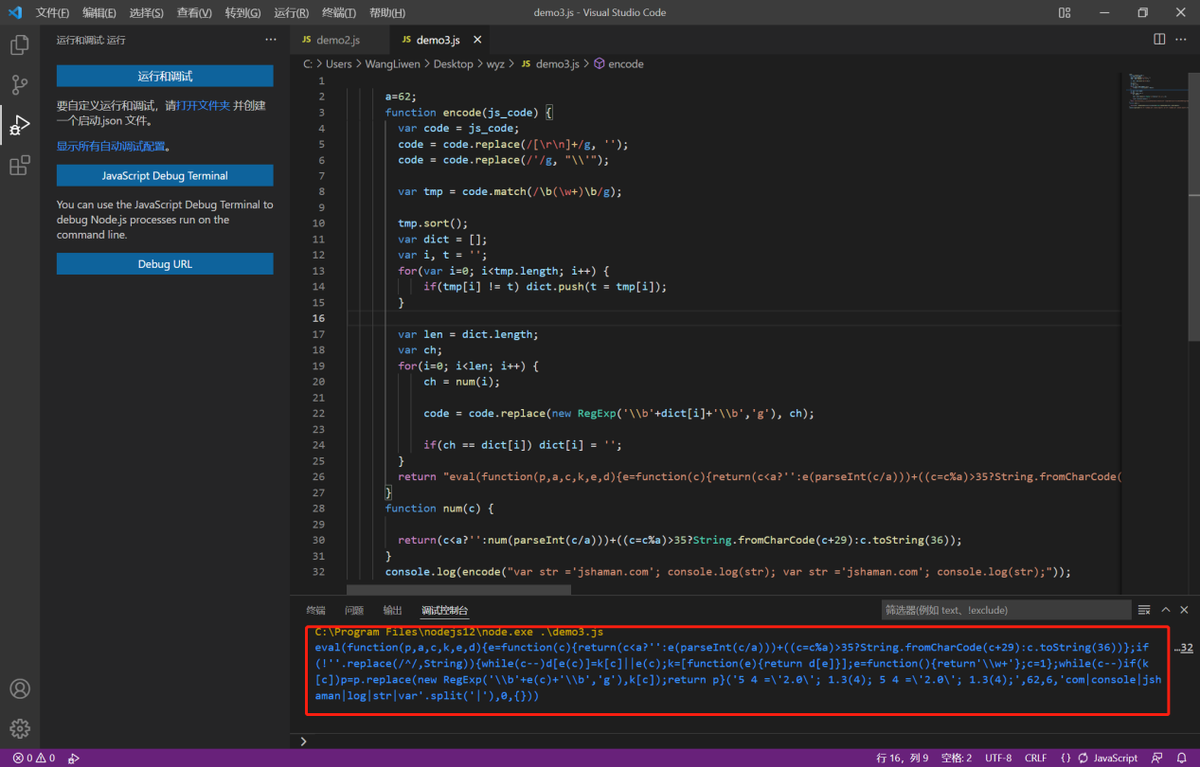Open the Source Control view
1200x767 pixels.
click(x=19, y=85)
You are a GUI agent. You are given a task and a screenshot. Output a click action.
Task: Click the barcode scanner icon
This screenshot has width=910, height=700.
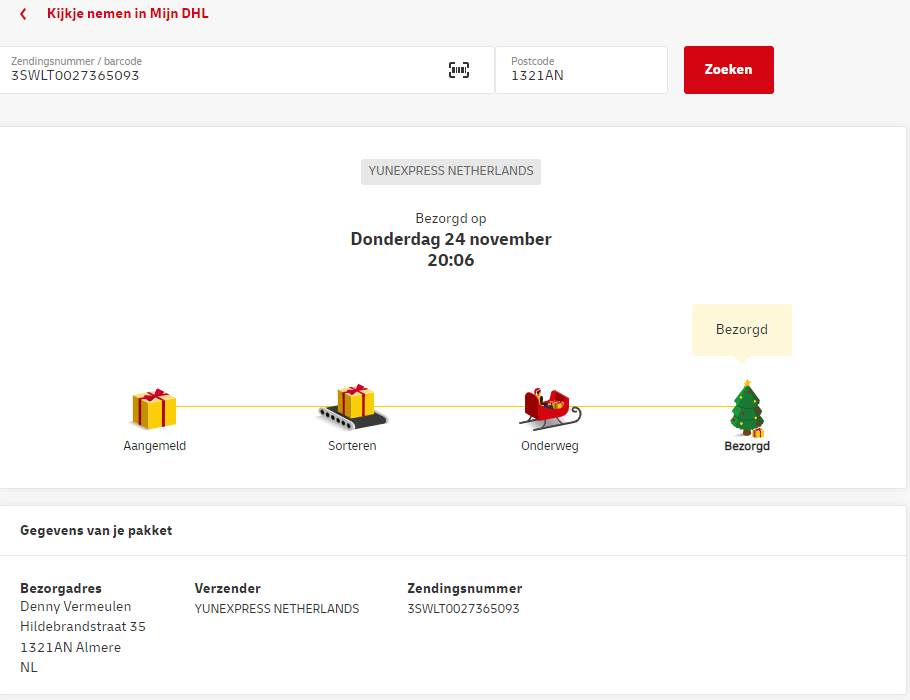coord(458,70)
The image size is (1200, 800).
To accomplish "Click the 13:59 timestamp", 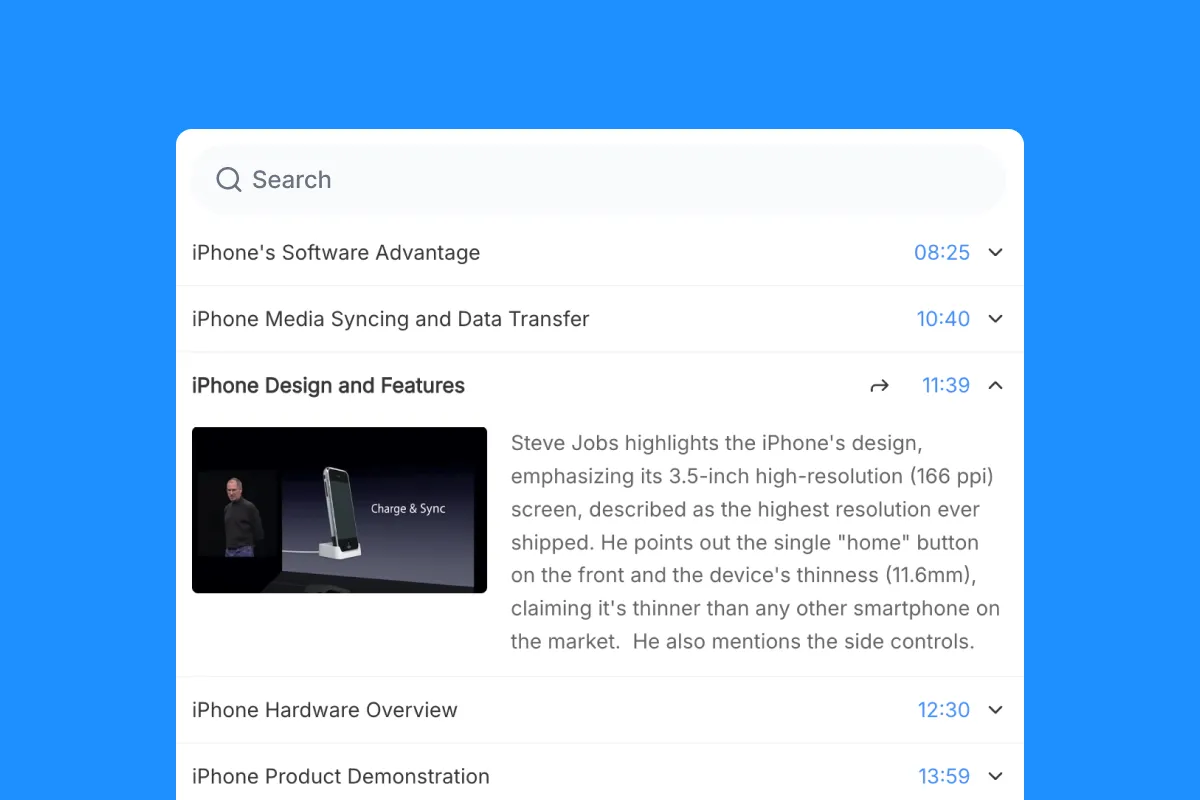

* * *

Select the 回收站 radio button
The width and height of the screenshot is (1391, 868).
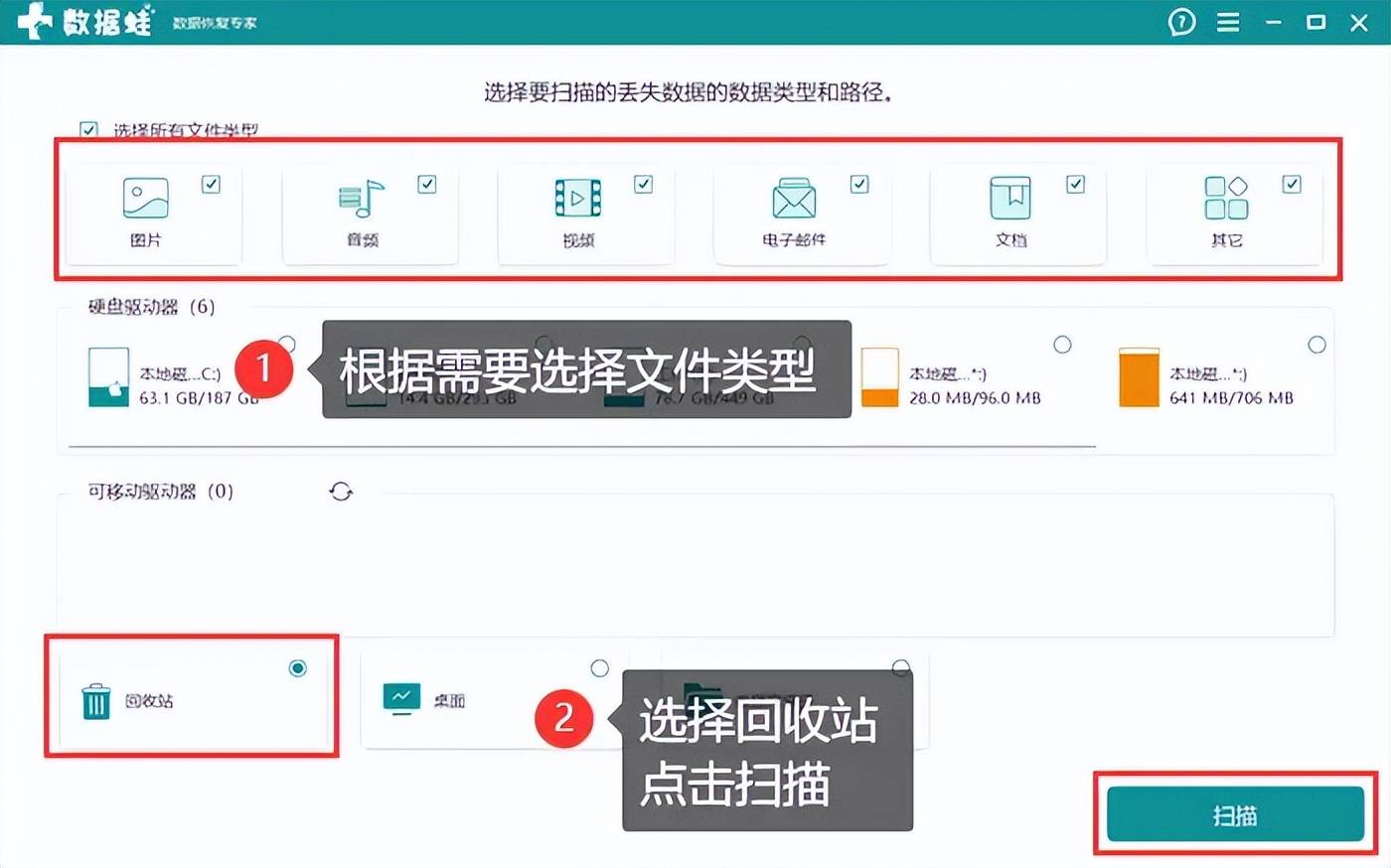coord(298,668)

* * *

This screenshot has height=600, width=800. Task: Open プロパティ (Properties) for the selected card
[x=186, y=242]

* * *

Work required:
Count the lines of the material above that contain the string "This". Give only the number.

Output of the exercise:
2